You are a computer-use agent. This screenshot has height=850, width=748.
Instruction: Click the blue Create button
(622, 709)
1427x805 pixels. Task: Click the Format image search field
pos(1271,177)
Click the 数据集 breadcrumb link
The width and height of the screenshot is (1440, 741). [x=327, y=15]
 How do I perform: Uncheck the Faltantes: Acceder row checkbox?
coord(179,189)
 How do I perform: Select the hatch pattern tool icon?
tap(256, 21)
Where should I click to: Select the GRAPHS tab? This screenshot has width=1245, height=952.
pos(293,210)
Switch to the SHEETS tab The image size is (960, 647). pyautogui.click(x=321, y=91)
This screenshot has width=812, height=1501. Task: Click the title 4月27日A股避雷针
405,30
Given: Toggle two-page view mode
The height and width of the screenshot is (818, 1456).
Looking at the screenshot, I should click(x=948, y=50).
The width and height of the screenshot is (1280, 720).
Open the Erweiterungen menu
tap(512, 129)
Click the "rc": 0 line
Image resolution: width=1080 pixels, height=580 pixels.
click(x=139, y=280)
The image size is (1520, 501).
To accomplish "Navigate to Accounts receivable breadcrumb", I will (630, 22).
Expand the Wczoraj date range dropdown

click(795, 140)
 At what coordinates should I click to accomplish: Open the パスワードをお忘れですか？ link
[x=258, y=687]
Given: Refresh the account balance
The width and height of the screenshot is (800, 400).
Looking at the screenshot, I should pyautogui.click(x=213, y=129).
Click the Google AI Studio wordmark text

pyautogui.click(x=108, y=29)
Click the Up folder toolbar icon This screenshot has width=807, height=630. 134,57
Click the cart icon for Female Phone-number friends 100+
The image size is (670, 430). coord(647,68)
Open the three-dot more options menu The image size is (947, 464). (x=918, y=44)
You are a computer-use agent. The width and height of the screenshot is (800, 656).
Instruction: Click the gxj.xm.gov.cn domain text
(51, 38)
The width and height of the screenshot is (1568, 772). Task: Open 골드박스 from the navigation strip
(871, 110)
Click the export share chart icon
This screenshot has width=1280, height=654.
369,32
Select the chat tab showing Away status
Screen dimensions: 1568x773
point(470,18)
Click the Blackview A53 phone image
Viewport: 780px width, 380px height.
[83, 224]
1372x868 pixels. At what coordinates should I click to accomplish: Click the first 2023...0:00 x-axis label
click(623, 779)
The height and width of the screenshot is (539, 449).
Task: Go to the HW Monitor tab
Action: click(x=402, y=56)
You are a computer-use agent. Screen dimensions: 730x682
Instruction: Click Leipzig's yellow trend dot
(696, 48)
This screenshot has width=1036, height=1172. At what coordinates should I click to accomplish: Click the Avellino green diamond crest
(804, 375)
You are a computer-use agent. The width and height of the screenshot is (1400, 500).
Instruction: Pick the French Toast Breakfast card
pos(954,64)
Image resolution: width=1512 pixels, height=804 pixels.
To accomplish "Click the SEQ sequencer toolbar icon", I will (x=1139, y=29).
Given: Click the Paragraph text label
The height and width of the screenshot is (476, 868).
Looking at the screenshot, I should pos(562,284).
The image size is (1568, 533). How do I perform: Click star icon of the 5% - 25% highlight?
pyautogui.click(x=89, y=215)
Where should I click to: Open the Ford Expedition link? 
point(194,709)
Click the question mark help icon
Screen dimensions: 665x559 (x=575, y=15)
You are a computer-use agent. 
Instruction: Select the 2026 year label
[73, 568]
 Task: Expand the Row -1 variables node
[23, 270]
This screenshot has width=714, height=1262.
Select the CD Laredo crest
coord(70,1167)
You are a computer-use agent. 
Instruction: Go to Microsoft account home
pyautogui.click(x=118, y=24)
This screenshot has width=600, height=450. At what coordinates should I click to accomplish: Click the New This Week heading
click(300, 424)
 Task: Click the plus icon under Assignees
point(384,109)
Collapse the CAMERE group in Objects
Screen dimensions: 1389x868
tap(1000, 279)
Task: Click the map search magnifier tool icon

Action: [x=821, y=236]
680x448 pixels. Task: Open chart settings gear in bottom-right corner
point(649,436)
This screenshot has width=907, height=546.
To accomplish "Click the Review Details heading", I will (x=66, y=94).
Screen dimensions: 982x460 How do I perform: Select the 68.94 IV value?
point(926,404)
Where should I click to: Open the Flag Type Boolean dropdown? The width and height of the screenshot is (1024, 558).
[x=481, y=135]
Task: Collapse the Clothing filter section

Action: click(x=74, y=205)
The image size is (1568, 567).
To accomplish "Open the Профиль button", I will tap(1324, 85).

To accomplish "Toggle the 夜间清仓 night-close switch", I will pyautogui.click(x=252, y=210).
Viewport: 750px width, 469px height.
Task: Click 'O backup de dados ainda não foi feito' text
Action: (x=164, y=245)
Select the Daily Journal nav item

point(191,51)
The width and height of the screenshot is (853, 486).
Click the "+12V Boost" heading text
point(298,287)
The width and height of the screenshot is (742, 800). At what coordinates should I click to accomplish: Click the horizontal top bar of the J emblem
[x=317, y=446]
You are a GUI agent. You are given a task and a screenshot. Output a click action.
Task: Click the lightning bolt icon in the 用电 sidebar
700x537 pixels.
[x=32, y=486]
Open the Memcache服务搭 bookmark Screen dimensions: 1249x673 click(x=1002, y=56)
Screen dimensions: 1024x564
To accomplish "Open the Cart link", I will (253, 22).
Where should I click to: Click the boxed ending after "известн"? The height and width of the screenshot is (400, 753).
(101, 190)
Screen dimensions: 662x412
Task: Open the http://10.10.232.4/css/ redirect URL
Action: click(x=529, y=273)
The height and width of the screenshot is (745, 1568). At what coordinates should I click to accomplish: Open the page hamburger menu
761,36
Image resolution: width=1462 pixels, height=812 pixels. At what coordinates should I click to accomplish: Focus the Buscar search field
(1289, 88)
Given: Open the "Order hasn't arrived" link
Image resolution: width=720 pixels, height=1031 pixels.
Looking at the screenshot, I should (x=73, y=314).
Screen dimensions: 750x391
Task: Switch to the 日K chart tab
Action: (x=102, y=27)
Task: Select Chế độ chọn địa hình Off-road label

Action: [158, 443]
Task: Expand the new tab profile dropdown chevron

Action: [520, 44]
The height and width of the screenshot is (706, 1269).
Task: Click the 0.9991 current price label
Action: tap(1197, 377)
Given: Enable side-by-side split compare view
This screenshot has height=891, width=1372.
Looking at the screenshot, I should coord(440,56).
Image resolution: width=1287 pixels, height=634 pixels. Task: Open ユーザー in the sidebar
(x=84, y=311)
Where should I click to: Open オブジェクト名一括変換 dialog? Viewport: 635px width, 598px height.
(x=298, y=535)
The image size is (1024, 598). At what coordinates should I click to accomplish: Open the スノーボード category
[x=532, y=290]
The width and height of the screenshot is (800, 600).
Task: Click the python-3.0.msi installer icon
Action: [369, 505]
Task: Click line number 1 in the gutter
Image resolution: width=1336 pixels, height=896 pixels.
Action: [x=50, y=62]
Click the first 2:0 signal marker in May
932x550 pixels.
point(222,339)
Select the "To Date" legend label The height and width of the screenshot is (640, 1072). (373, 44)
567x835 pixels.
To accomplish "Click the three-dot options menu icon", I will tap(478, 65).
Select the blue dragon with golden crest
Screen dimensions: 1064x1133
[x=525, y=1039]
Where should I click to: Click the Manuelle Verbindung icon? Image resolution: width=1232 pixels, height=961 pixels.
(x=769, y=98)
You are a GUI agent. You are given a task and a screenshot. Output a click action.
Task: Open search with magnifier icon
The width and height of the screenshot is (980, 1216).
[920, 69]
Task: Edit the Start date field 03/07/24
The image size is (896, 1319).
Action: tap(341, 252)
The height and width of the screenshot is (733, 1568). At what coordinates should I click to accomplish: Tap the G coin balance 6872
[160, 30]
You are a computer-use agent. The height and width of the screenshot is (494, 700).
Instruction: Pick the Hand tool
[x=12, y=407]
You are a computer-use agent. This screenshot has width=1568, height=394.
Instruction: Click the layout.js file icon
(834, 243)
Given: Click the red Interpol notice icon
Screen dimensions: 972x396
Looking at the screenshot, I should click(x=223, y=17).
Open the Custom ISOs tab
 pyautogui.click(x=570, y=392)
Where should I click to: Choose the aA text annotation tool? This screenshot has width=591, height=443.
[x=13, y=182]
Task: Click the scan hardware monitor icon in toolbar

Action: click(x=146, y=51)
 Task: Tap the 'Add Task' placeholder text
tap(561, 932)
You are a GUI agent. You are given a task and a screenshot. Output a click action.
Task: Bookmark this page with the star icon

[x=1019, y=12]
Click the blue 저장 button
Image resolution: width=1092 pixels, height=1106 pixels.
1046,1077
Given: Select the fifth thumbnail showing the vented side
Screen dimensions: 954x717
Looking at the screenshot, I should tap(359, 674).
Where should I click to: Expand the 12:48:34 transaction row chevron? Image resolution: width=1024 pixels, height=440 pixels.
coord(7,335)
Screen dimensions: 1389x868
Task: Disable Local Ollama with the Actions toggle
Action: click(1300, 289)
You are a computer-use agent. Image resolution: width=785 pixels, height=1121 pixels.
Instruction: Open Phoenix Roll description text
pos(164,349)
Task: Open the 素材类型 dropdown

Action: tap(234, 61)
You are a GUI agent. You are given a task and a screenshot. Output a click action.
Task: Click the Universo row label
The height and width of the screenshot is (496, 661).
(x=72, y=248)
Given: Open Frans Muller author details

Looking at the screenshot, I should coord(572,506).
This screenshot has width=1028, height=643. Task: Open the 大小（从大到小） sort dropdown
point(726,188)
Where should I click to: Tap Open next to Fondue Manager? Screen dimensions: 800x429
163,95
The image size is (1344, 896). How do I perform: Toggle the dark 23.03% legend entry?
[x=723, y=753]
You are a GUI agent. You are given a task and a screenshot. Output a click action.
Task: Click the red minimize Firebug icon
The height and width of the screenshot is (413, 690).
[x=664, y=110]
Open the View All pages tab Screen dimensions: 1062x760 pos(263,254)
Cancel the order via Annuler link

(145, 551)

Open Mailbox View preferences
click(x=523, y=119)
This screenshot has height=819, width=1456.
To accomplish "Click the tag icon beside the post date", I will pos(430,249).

● **Work item**
Report every line from the listing above where the string "showing" can be found.

● **Solution for this task**
Select the chat tab showing Away status
Given: Select the fifth thumbnail showing the vented side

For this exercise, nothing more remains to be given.